Digital Theater Systems (DTS) DTS Coherent Acoustics coding system is the mandatory audio technology for the Blu-Ray Disc (BD) and the High Definition Digital Versatile Disc (HD-DVD). In addition to DTS’ core technology, its extension technologies, known as DTS++, have also been selected as options to provide higher data rates, lossless operation and additional channels.
DTS Coherent Acoustics was introduced in 1996 and was designed to be both extensible and backward-compatible based on its core + extension structure.
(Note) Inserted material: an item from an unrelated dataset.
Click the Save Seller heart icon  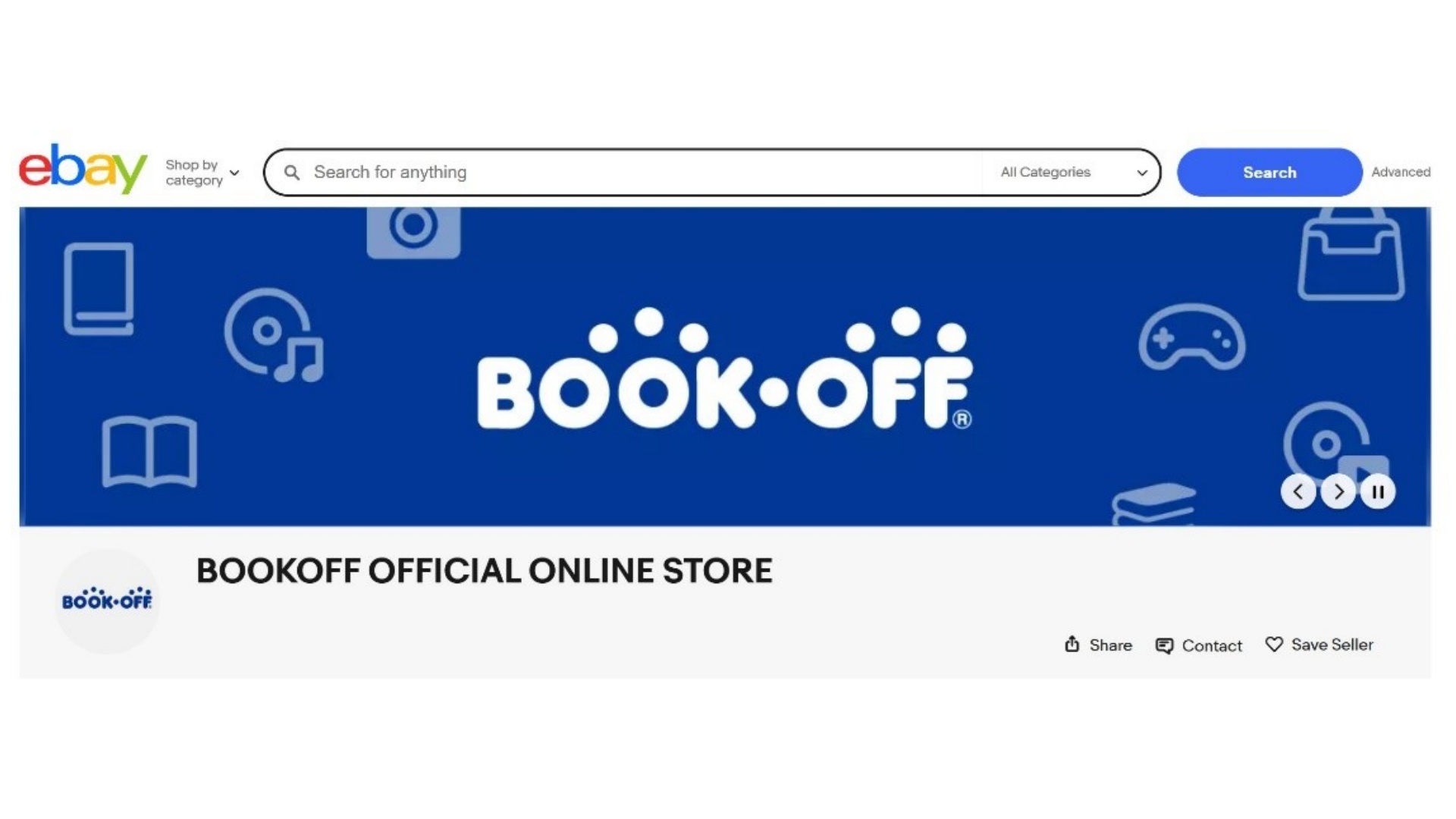(1274, 645)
Following extensions to the original 5.1-channel format include an additional discrete channel for 6.1-channel audio (DTS-ES), and a 96 kHz sampling rate for high-resolution audio (DTS 96/24.) DTS audio tracks using either of these enhancements and can be played on any existing DTS decoder, making them compatible with more than 280 million DTS-licensed consumer electronics products.
The added space and bandwidth provided by HD-DVD and Blu-ray Disc allow the DTS audio tracks to be encoded at data rates greater than 1.5 Mb/s, to fully lossless operation. Both the mandatory DTS core technology and optional higher sampling rates like DTS 96/24 and additional channels up to 7.1, permit Blu-ray Disc and HD-DVD formats to offer DTS' premium audio quality to consumers while retaining compatibility with all existing DTS decoders.